Suppose, assuming a hidden variable system, that the measurements all have defined results all the time. This means that each observable takes on a definite eigenvalue, even if we don't know what that is until decoherence and measurement. On each individual run of the experiment, the system is such that the state corresponding to a measurement value of A_i with eigenvalue a_i, and B_i corresponds to b_i, and Σ_i to σ.

Then

σ₁ = a₁b₂b₃
σ₂ = a₂b₃b₁
σ₃ = a₃b₁b₂
σ₀ = a₁a₂a₃

This implies that σ₁σ₂σ₃ = σ₀(b₁b₂b₃)². Thus σ₁σ₂σ₃ has the same sign as σ₀. However, if we consider the operators, we find that

Σ₁Σ₂Σ₃ = -Σ₀(B₁B₂B₃)²

which implies that σ₁σ₂σ₃ has the opposite sign to σ₀

The solution is to reject the assumption that the various observables have defined results, so we cannot simply replace the operators with their eigenvalues midway through the calculation. We can only replace the operators with eigenvalues after decoherence, after the system collapses into a defined state. So the second equation (in terms of operators) is valid, while the first equation (expanding in terms of the eigenvalues) is invalid.

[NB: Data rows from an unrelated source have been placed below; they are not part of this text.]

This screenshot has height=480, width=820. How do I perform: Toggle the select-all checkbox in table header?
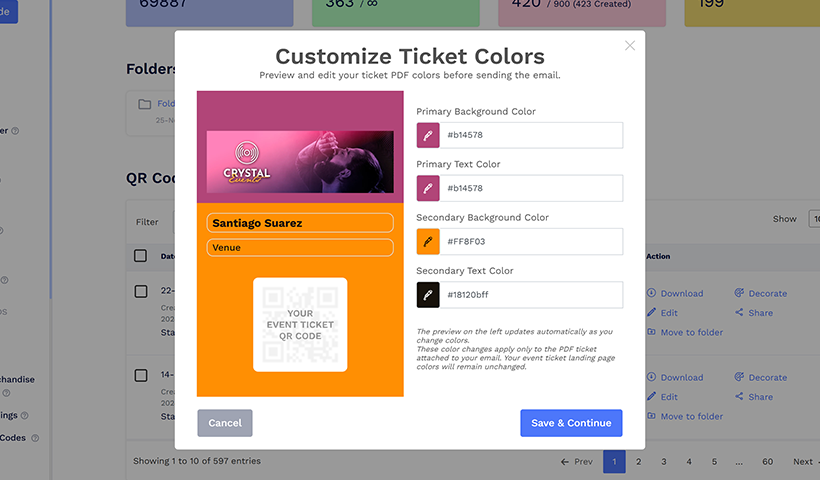pyautogui.click(x=141, y=256)
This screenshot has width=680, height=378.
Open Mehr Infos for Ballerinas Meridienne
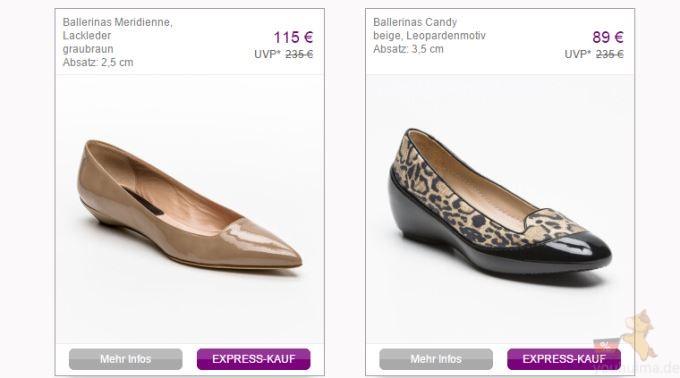pos(126,359)
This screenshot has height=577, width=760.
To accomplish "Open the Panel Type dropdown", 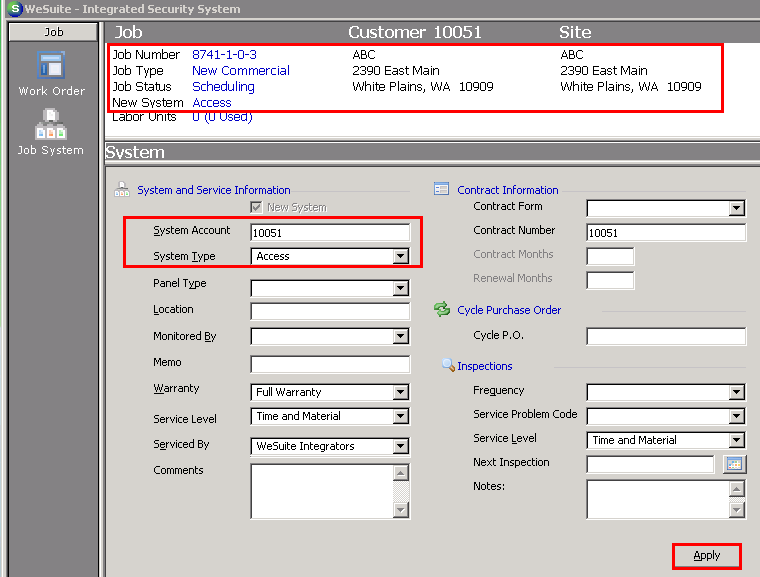I will coord(400,288).
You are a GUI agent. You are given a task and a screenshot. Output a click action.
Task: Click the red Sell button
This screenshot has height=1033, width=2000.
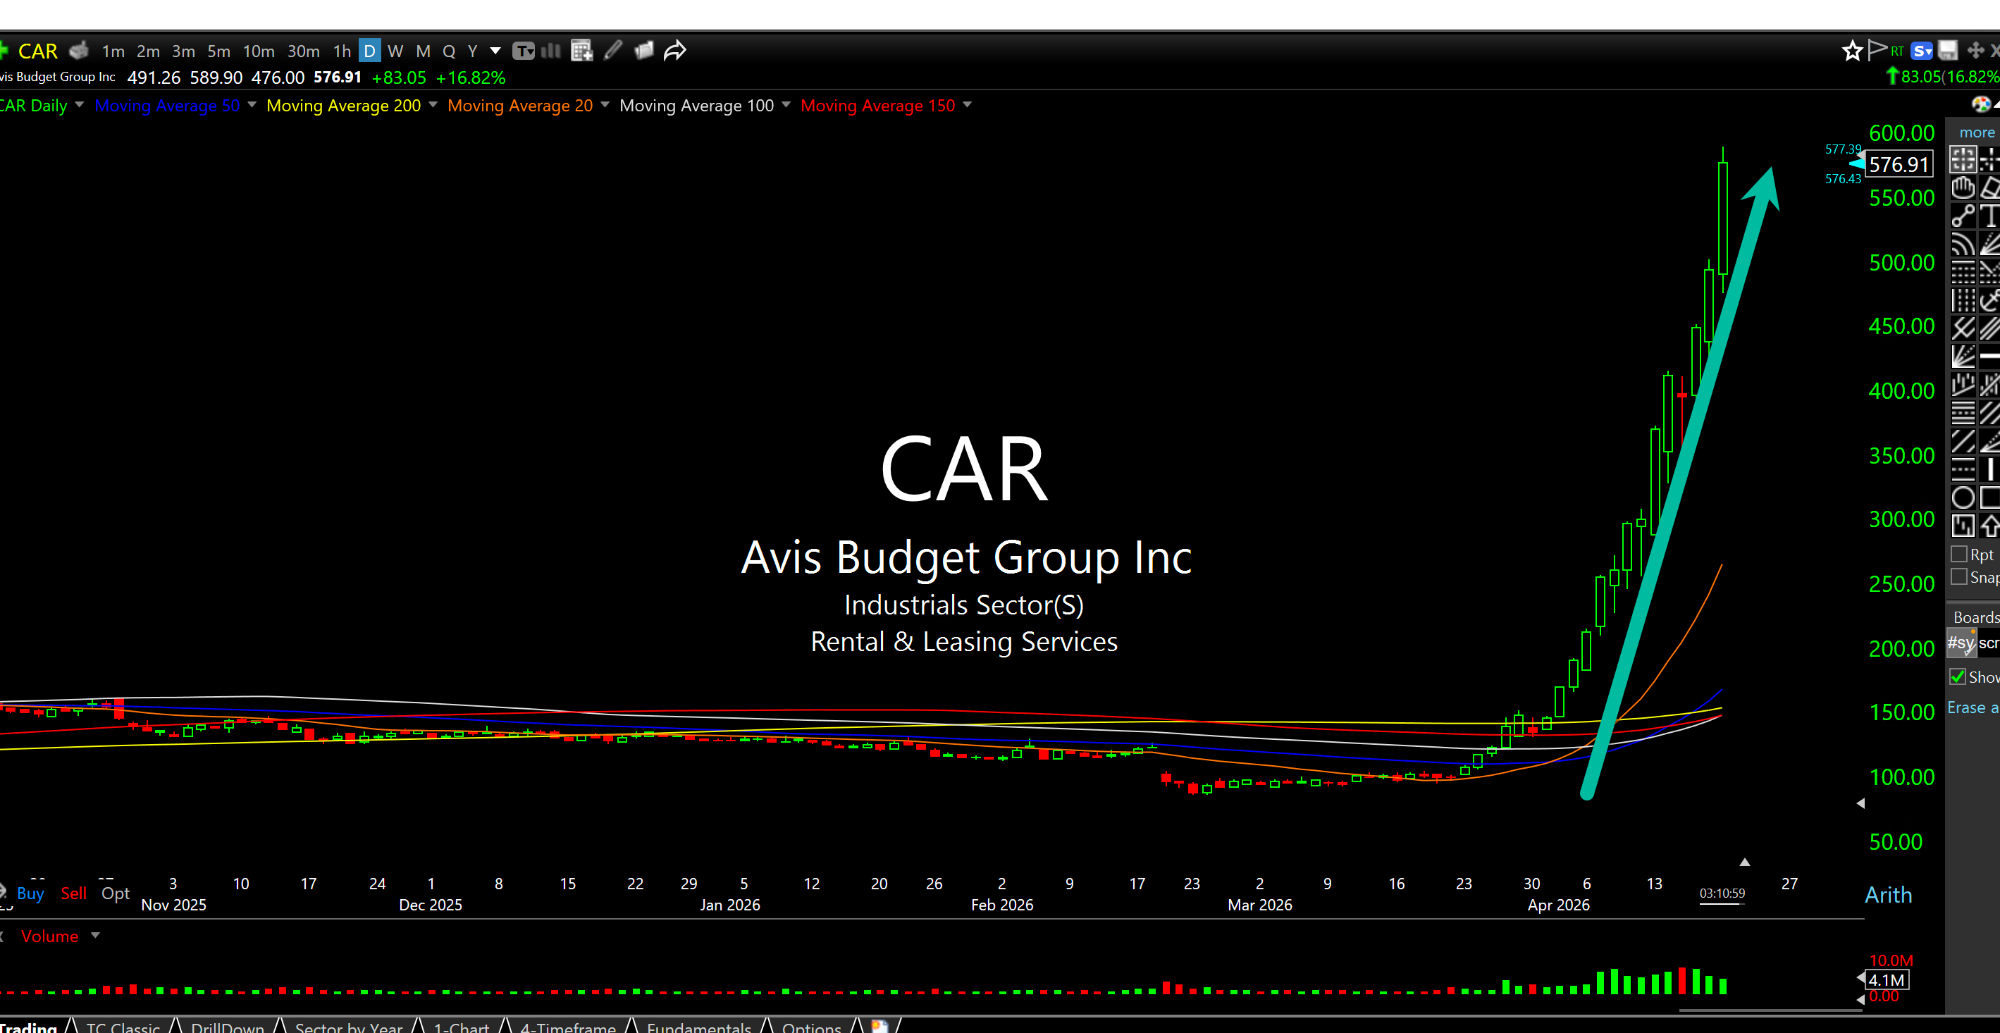pos(74,893)
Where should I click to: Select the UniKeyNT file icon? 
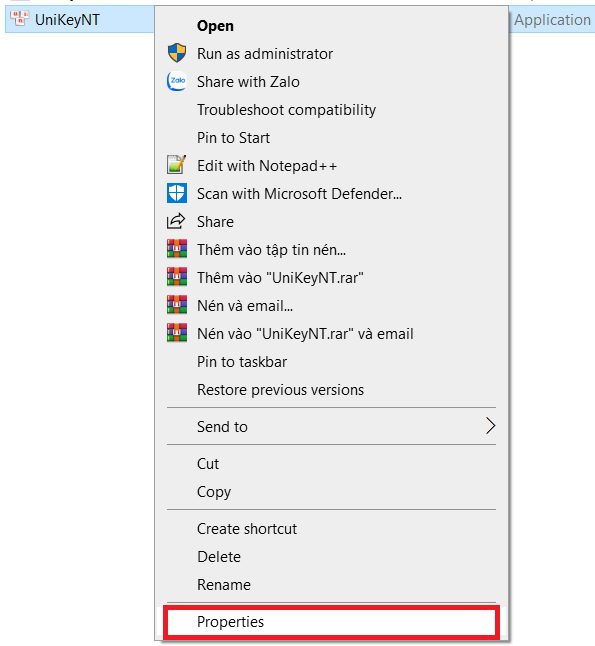[x=19, y=19]
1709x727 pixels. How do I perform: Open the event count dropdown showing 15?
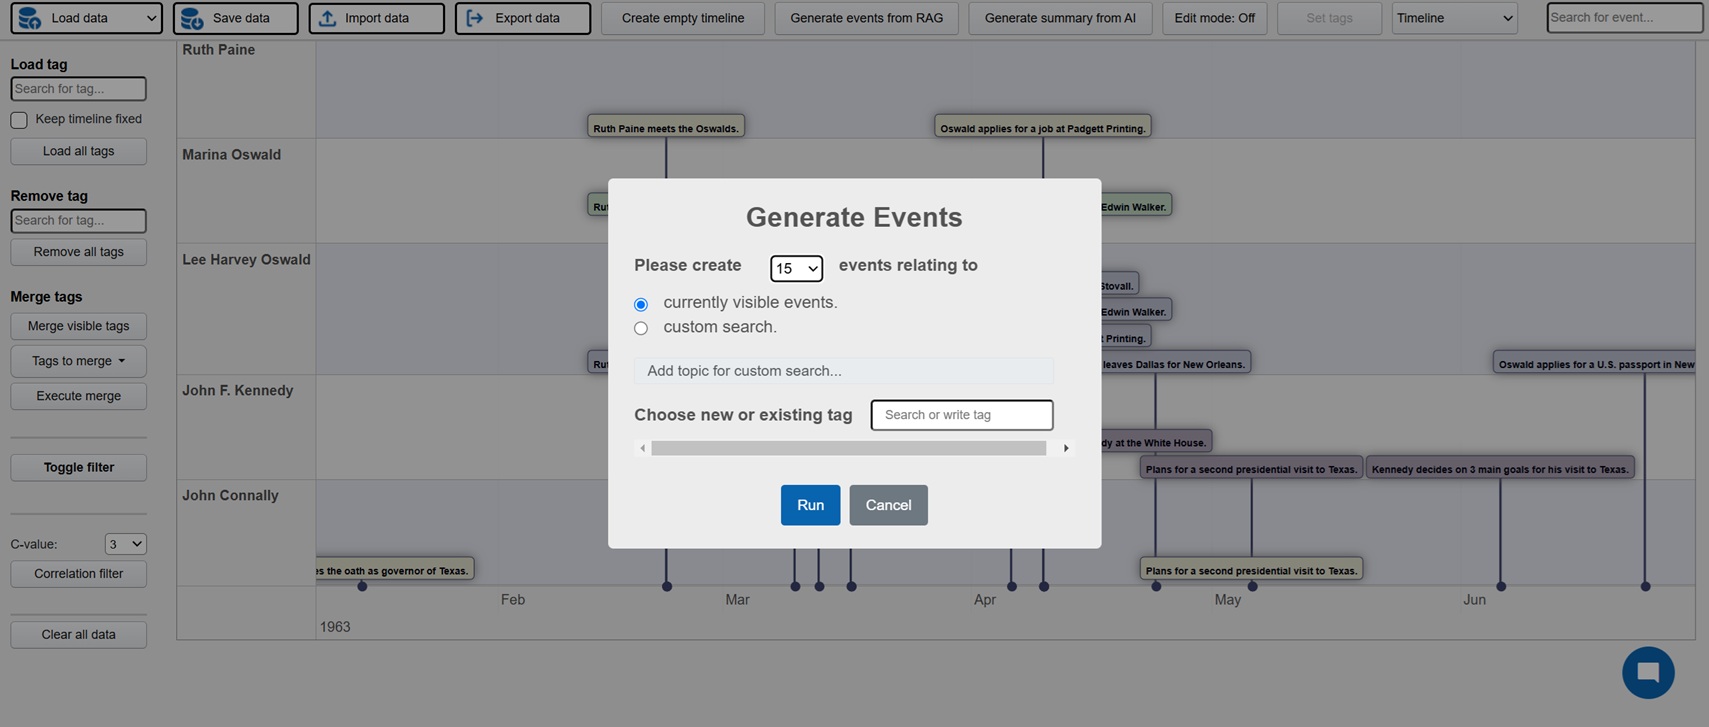[796, 268]
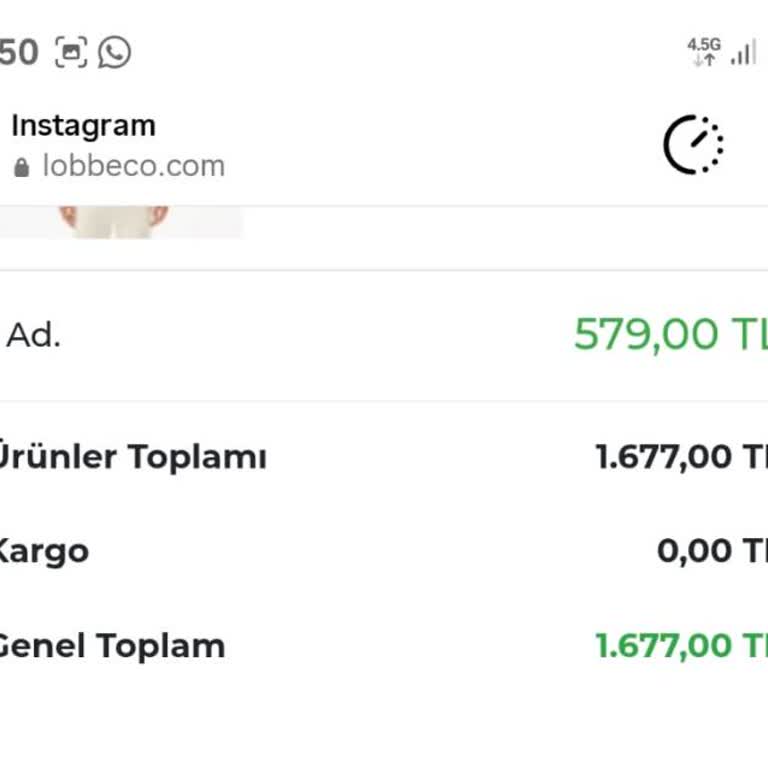Click the padlock icon beside lobbeco.com
The image size is (768, 768).
[22, 167]
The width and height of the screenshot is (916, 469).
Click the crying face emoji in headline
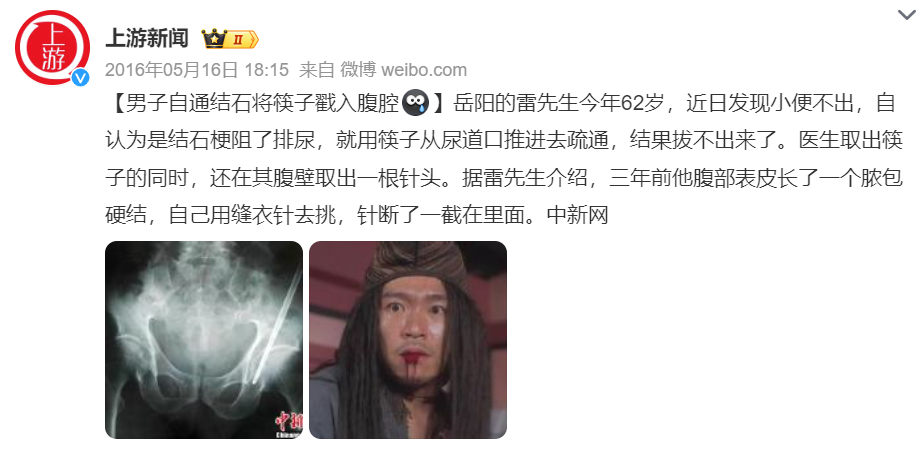pos(416,103)
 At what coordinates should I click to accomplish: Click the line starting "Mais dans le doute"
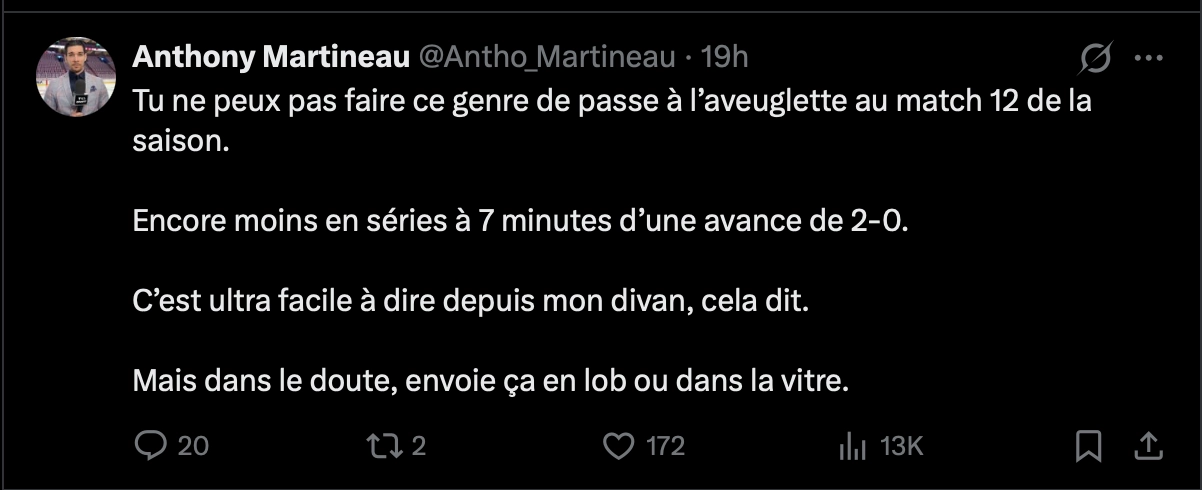point(490,381)

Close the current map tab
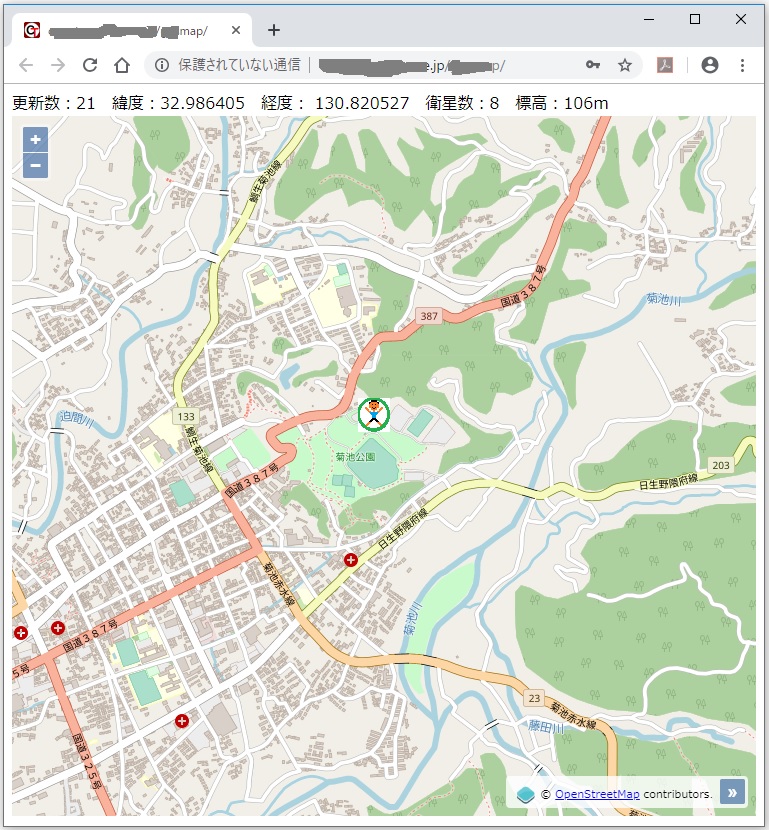click(x=236, y=30)
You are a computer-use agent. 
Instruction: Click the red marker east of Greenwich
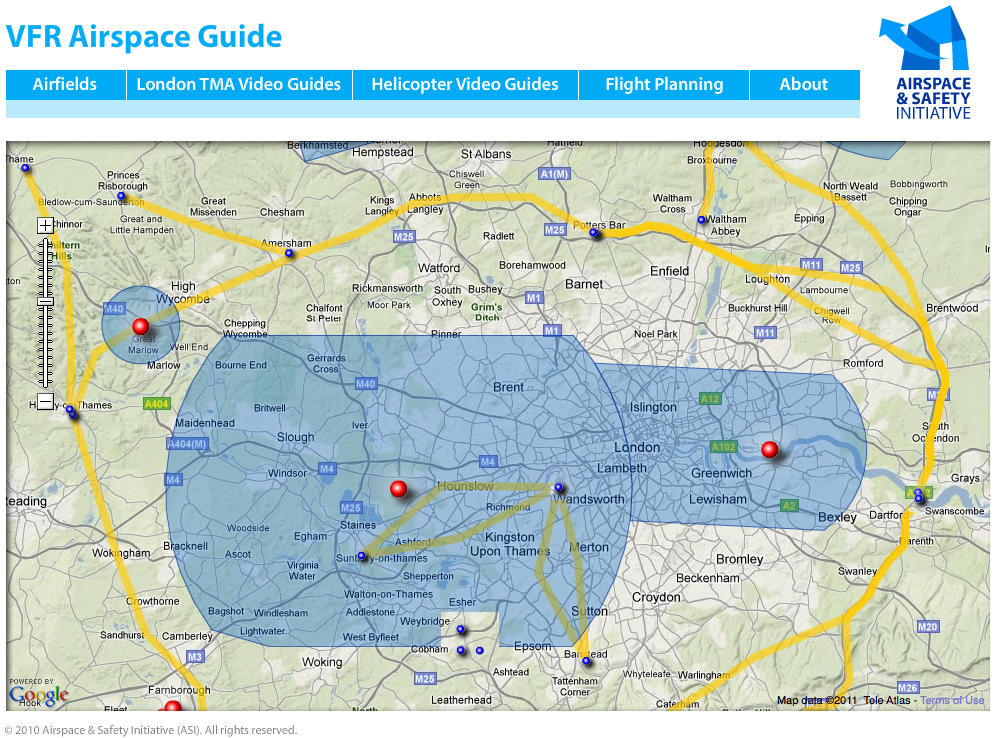tap(769, 450)
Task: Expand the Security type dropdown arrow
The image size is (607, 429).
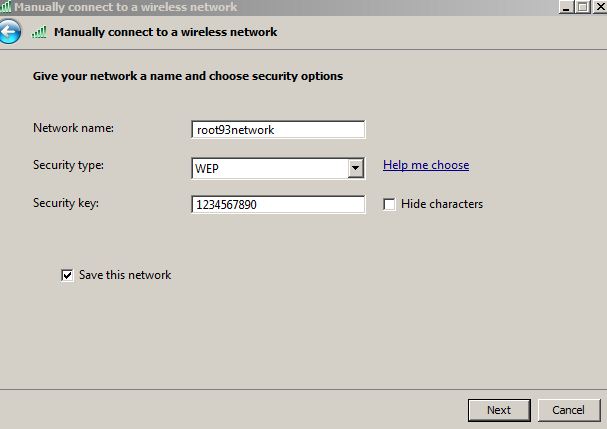Action: click(x=356, y=168)
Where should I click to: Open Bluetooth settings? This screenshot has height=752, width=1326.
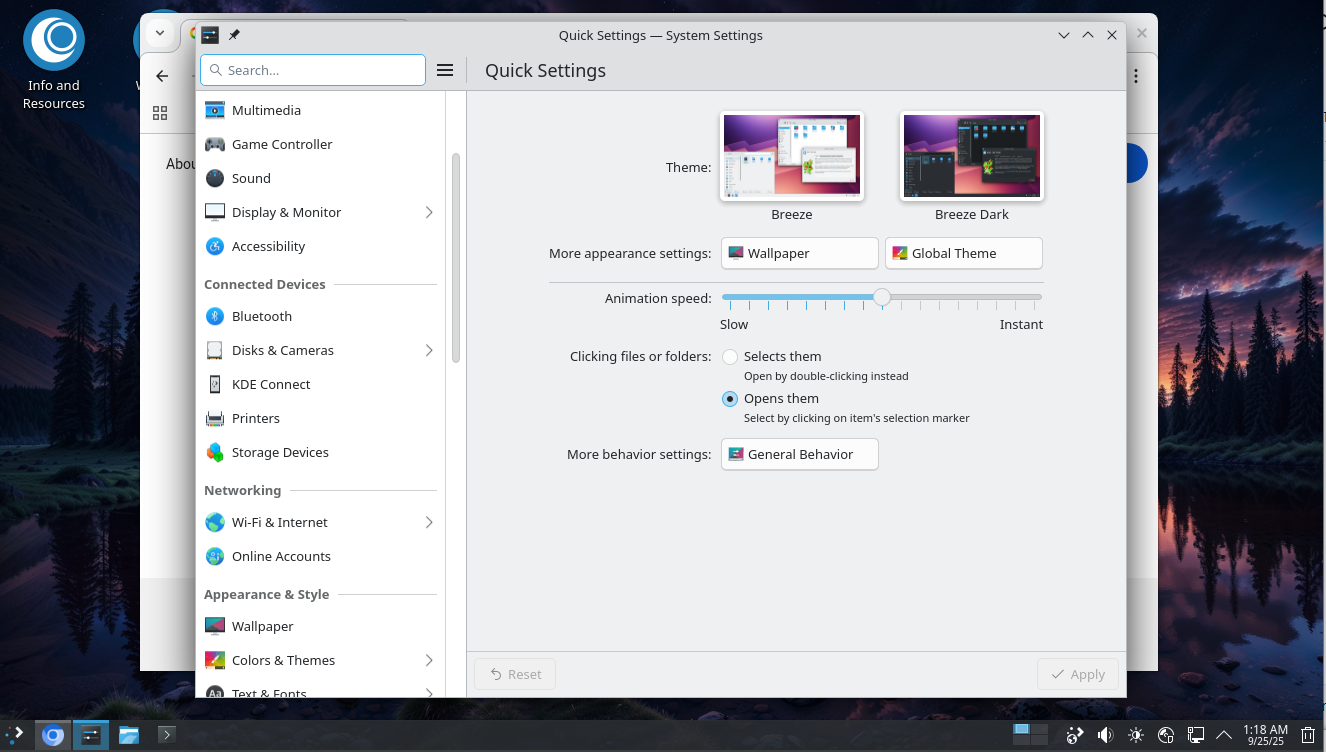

So it seems that the system cannot have real (but hidden) values of the measurements at any given moment of time. If they cannot have real values, then the values must represent potentialities, i.e. there is no defined value except at the point of measurement.

Fleming's second example of the superiority of an objective potentiality interpretation is related to relativistic quantum theory. Suppose that the particle state is such that it is within a given sphere in an inertial reference frame K. We can make the sphere as small as we like; infinitesimally small would imply that the particle is in a location eigenstate at a given time. Then perform a Lorentz transformation in the frame K'. The particle will be at a transformed state vector, but is no longer confined to the sphere, or any bounded region of space.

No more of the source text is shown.